Thursday, July 15, 2021

Bastille Day (July 14)

Yesterday was Bastille Day. And what better place to turn for a reminiscence than to Jacobin?

Harrison Fluss writes in a 2016 article about Hegel on Bastille Day 07/14/2016.

Fluss doesn't say much about the original Bastille Day itself. The article is mainly focused on how Hegel understood the French Revolution as a whole. And also because he explains that Hegel was a supporter of the French Revolution and the basic democratic principles he saw embodied in it.

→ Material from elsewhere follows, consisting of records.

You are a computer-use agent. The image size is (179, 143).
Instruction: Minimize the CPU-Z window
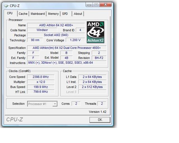pyautogui.click(x=90, y=4)

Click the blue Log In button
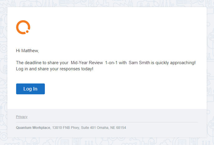tap(30, 89)
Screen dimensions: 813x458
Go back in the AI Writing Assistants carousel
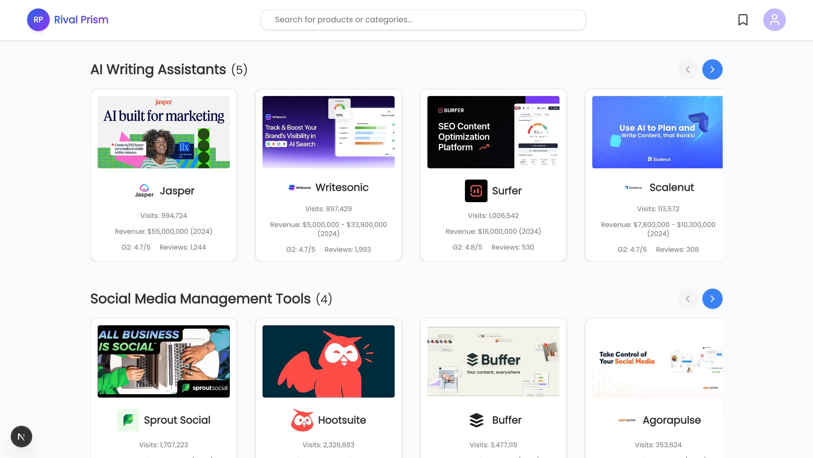point(688,69)
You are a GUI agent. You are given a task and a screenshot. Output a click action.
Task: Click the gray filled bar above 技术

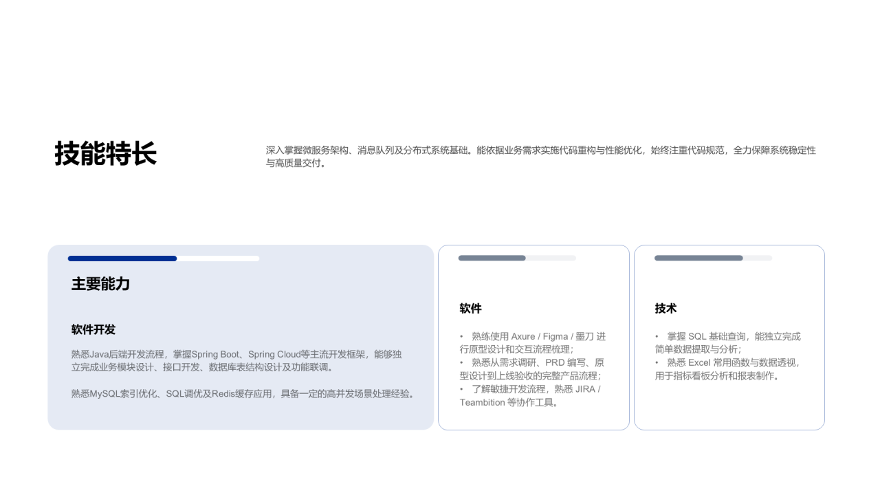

Hegel (1770-1831) has been presented, notably by Karl Popper, as essentially an authoritarian enemy of freedom. This is ridiculous. Ironically, that portrayal of Hegel as a reactionary in his time goes back to Jakob Friedrich Fries (1773–1843), who was an active supporter of the anti-Semitic, rightwing element of the German nationalist movement of that time.

Fluss also discusses Hegel's position on the French Revolution generally, including the "Jacobin terror" of 1793–1794, in the context of his 1806 Phenomenology of Spirit, his first major philosophical publication. That work has never been regarded as an easy read. And the book is part of his own handling of the German Idealist tradition, known as part of "Continental" philosophy. It was a major step at the time in developing what we would understand as a more sociological understanding of historical developments. It was based on the notion of the World Spirit, a concept that goes back to Plato's Timaios, but is mostly an unfamiliar one today. Still, despite the mystical sound of it, it was a serious attempt to develop an understanding of the cutting-edge scientific developments of the time.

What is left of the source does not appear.